The potential upside is well reflected in Toronto’s Eglinton Crosstown light rail transit (LRT), a $9.1-billion investment ranked as 2016’s top public infrastructure project in Canada. With a projected peak ridership of 5,500 passengers per hour by 2031, Eglinton Crosstown promises to further lessen public reliance on private vehicles. “We are mak- ing considerable progress on the Eglinton Crosstown LRT line,” said Ontario Minister of Transportation Steven Del Duca earlier this year, describing the initiative as “modern transit infrastructure that will manage congestion, reduce commute times, create jobs and improve the quality of life for Ontarians.”
Cleaner transportation is also getting a boost through the province’s commitment of $20 million of its $325-million Green Investment Fund to construct approximately 500 electric vehicle (EV) charging stations at more than 250 locations across Ontario by 2017.
SPARKING INVESTOR INTEREST
Ontario’s policies and GHG commitments are making it an attractive place to invest for Richard Abboud, founder, president and CEO of Forum Equity Partners. Among other things, the Toronto-based developer invests in residential solar projects in Ontario and both wind and solar in the U.S.
Abboud says government incentives continue to play an important role in stimulating low-carbon project development. “While the cost of wind and solar are coming down rapidly, incentives are likely required for a period of time – until these energy forms break through to an economic independence stage.”

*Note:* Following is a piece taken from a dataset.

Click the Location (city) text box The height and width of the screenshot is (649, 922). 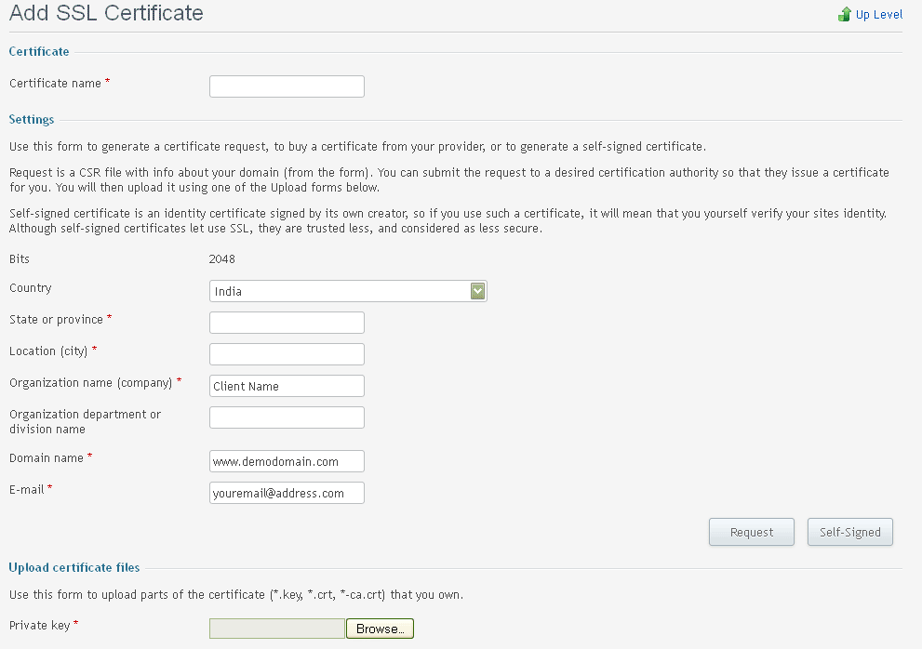(287, 354)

That said, he points to a number of factors that could lead to independence from government support in the not-too-distant future. “There is a huge global movement to zero-emission electricity, and the demand for solar and wind is increasing dramatically due to policy and also due to pricing,” he says. “As pricing comes down, it becomes more economic.”
In some markets across North America, the cost of solar is already approaching a point where incentives are no longer required to make projects “work,” he says.

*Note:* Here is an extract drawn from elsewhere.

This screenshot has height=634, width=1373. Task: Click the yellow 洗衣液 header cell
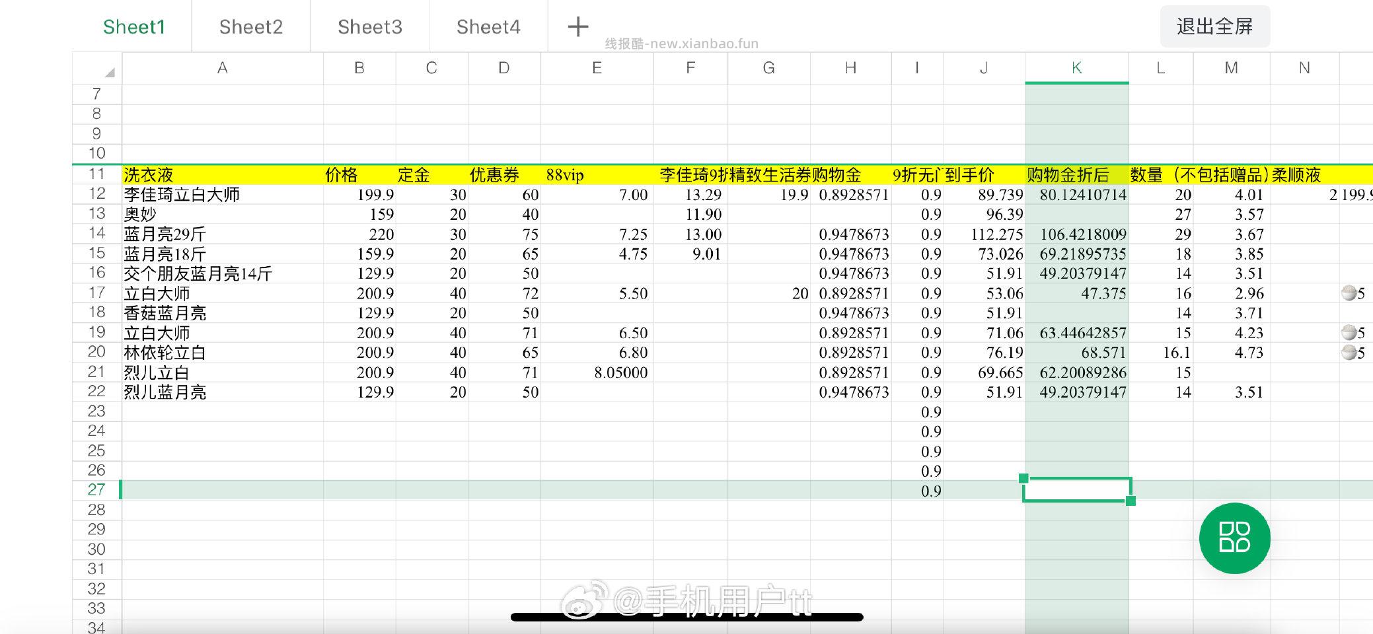(222, 175)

Notwithstanding uncertainty around U.S. policies in light of Donald Trump’s presidential election, Abboud says much of world is embracing the transition to a low-energy economy. “This is where the future lies. We’re proud to be part of this very important movement and a new way of doing things.”
James McKellar, a professor a York University’s Schulich School of Business, agrees.
“More and more leaders are realizing that the faster they move on this, the better,” he says. “It’s a rapidly growing industry.”
Already, Ontario is home to nearly 40 per cent of Canada’s installed wind capacity and more than 99 per cent of all installed solar capacity. McKellar points to pension funds and other private and public investors whose funding is helping to drive the transformation to a low-carbon economy. While subsidies have helped encourage investment to date, McKellar also sees such incentives becoming less necessary in future.
“I’m fairly confident that, due to the growing number of emerging technologies, we will get weaned off those subsidies,” he says.
BEYOND 2017
Michelle Brownlee, director of policy at the Smart Prosperity Institute, a national research network and policy think-tank based at the University of Ottawa, believes today’s focus shouldn’t just be on new investment, but also on getting governments, pension funds and corporations to direct some of their current sources of finance towards greener investments.
“While the trend is to see growing investments made in low-carbon, renewable and resource-efficient infrastructure and energy, it’s not enough to transition to the low-carbon economy fast enough to keep climate change below really dangerous levels, or to seize the economic opportunity that clean innovation offers,” Brownlee says. “To do that, we need to keep growing the base of green or sustainable investment.”
She believes the top challenge for governments is to gain public support to spend the money needed today to transition to a low-carbon economy in future, without unfair negative impacts.